* start DATA LINES *

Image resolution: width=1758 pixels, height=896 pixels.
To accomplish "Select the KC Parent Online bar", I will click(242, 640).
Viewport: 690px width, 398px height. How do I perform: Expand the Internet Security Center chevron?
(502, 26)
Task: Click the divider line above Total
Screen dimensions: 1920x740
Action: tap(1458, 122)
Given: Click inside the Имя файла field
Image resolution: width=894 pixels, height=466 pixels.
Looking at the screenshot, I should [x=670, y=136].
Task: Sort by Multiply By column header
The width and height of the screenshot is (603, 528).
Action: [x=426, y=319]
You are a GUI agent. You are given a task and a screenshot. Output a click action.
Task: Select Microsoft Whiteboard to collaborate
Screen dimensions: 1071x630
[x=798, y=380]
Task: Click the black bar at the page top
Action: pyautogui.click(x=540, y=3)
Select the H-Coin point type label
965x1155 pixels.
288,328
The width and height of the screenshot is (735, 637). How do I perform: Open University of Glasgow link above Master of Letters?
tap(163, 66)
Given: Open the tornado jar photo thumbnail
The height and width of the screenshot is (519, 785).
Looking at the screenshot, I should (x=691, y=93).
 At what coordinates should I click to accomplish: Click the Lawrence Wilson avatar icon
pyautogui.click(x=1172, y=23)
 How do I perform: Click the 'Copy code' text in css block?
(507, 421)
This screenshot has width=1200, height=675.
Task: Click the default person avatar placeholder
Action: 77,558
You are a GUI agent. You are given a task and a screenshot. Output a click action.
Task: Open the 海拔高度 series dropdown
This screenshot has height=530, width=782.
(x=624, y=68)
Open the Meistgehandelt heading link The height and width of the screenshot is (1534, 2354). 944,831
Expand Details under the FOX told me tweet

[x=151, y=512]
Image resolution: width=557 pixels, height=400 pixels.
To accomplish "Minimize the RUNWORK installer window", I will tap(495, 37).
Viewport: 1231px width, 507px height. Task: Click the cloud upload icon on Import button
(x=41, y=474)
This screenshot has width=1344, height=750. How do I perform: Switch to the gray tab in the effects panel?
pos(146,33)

* end DATA LINES *

WORK INSTRUCTIONS: Render the listing above as a JSON list of strings, one string for each line and no blank lines.

RIGHT ANSWER:
[
  "Image resolution: width=1758 pixels, height=896 pixels.",
  "To accomplish \"Select the KC Parent Online bar\", I will click(242, 640).",
  "Viewport: 690px width, 398px height. How do I perform: Expand the Internet Security Center chevron?",
  "(502, 26)",
  "Task: Click the divider line above Total",
  "Screen dimensions: 1920x740",
  "Action: tap(1458, 122)",
  "Given: Click inside the Имя файла field",
  "Image resolution: width=894 pixels, height=466 pixels.",
  "Looking at the screenshot, I should [x=670, y=136].",
  "Task: Sort by Multiply By column header",
  "The width and height of the screenshot is (603, 528).",
  "Action: [x=426, y=319]",
  "You are a GUI agent. You are given a task and a screenshot. Output a click action.",
  "Task: Select Microsoft Whiteboard to collaborate",
  "Screen dimensions: 1071x630",
  "[x=798, y=380]",
  "Task: Click the black bar at the page top",
  "Action: pyautogui.click(x=540, y=3)",
  "Select the H-Coin point type label",
  "965x1155 pixels.",
  "288,328",
  "The width and height of the screenshot is (735, 637). How do I perform: Open University of Glasgow link above Master of Letters?",
  "tap(163, 66)",
  "Given: Open the tornado jar photo thumbnail",
  "The height and width of the screenshot is (519, 785).",
  "Looking at the screenshot, I should (x=691, y=93).",
  " At what coordinates should I click to accomplish: Click the Lawrence Wilson avatar icon",
  "pyautogui.click(x=1172, y=23)",
  " How do I perform: Click the 'Copy code' text in css block?",
  "(507, 421)",
  "This screenshot has width=1200, height=675.",
  "Task: Click the default person avatar placeholder",
  "Action: 77,558",
  "You are a GUI agent. You are given a task and a screenshot. Output a click action.",
  "Task: Open the 海拔高度 series dropdown",
  "This screenshot has height=530, width=782.",
  "(x=624, y=68)",
  "Open the Meistgehandelt heading link The height and width of the screenshot is (1534, 2354). 944,831",
  "Expand Details under the FOX told me tweet",
  "[x=151, y=512]",
  "Image resolution: width=557 pixels, height=400 pixels.",
  "To accomplish \"Minimize the RUNWORK installer window\", I will tap(495, 37).",
  "Viewport: 1231px width, 507px height. Task: Click the cloud upload icon on Import button",
  "(x=41, y=474)",
  "This screenshot has width=1344, height=750. How do I perform: Switch to the gray tab in the effects panel?",
  "pos(146,33)"
]